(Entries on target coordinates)

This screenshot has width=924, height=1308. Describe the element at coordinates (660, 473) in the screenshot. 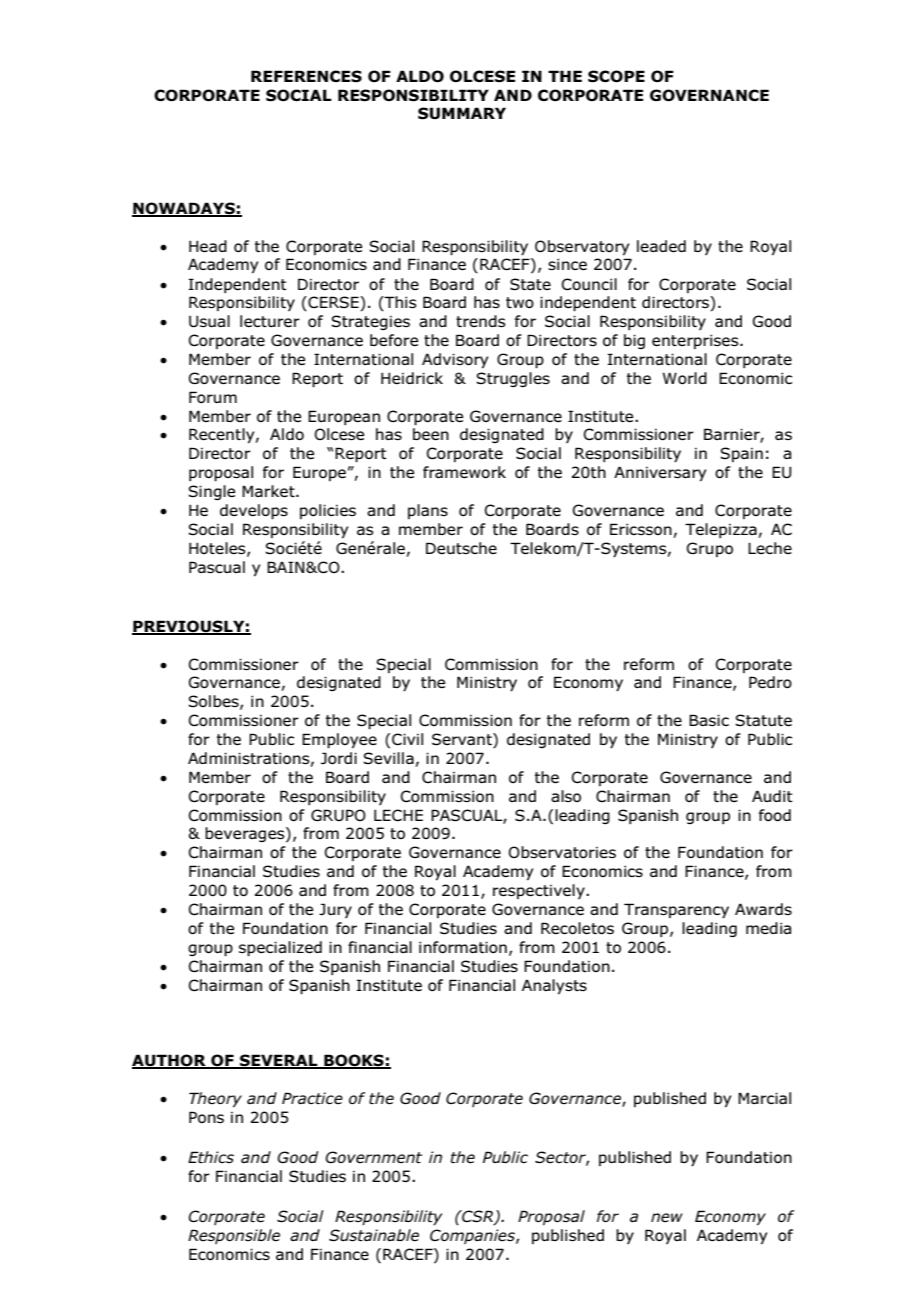

I see `Anniversary` at that location.
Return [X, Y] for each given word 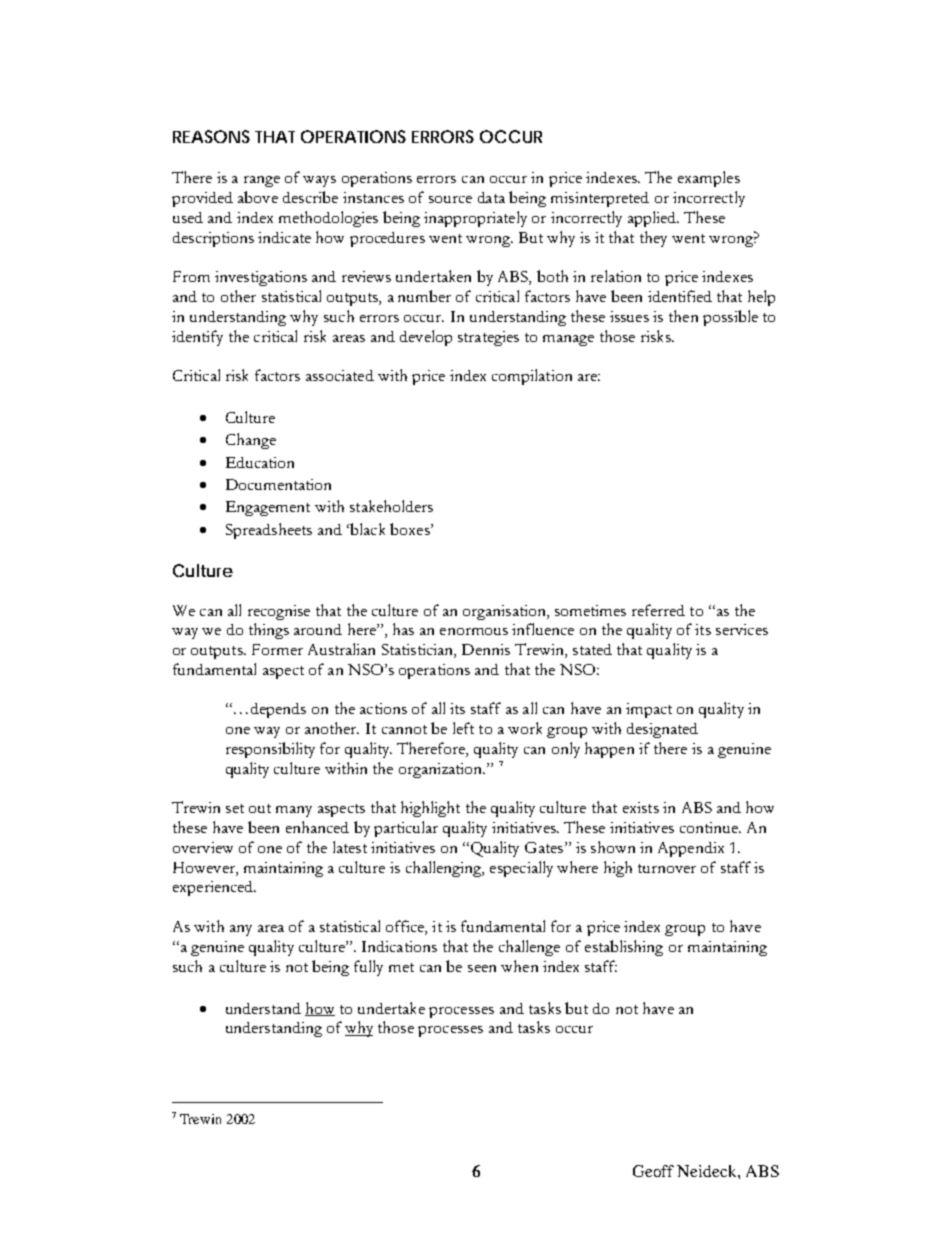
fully [368, 968]
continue [710, 827]
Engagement [268, 508]
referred [658, 610]
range [262, 181]
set [235, 808]
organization [442, 770]
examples [709, 179]
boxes [411, 529]
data [491, 197]
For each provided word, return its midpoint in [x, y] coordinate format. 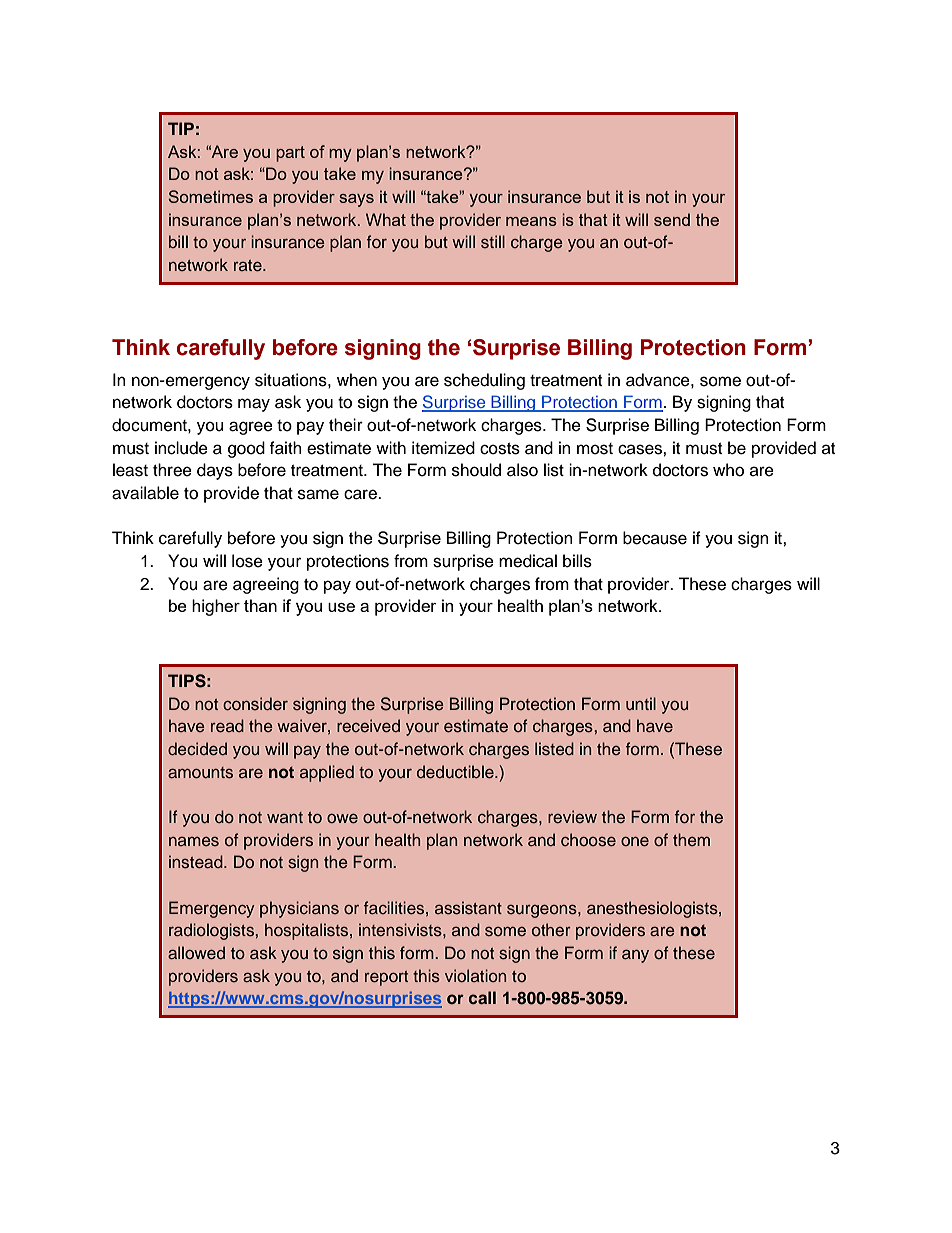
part [290, 154]
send [672, 219]
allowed [196, 952]
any [635, 956]
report [386, 978]
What [386, 219]
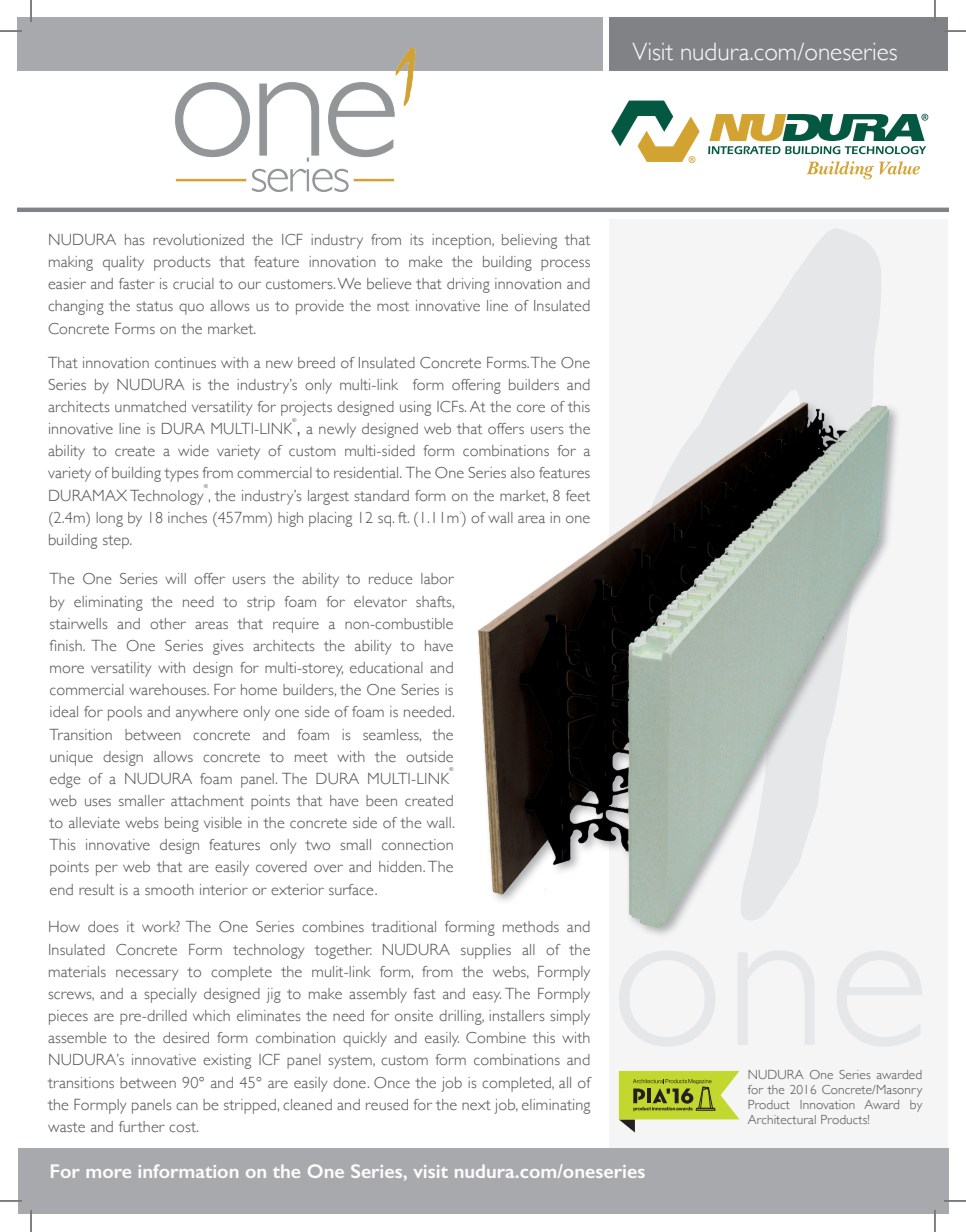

> **Task objective**: Could you reproduce every line of the records above word for word, omitting the pictures?

> **The completed task**:
This screenshot has width=924, height=1308. Describe the element at coordinates (660, 473) in the screenshot. 

I see `Anniversary` at that location.
Return [X, Y] for each given word 
fully [368, 968]
continue [710, 827]
Engagement [268, 508]
referred [658, 610]
range [262, 181]
set [235, 808]
organization [442, 770]
examples [709, 179]
boxes [411, 529]
data [491, 197]
For each provided word, return its midpoint in [x, y] coordinate format. 
part [290, 154]
send [672, 219]
allowed [196, 952]
any [635, 956]
report [386, 978]
What [386, 219]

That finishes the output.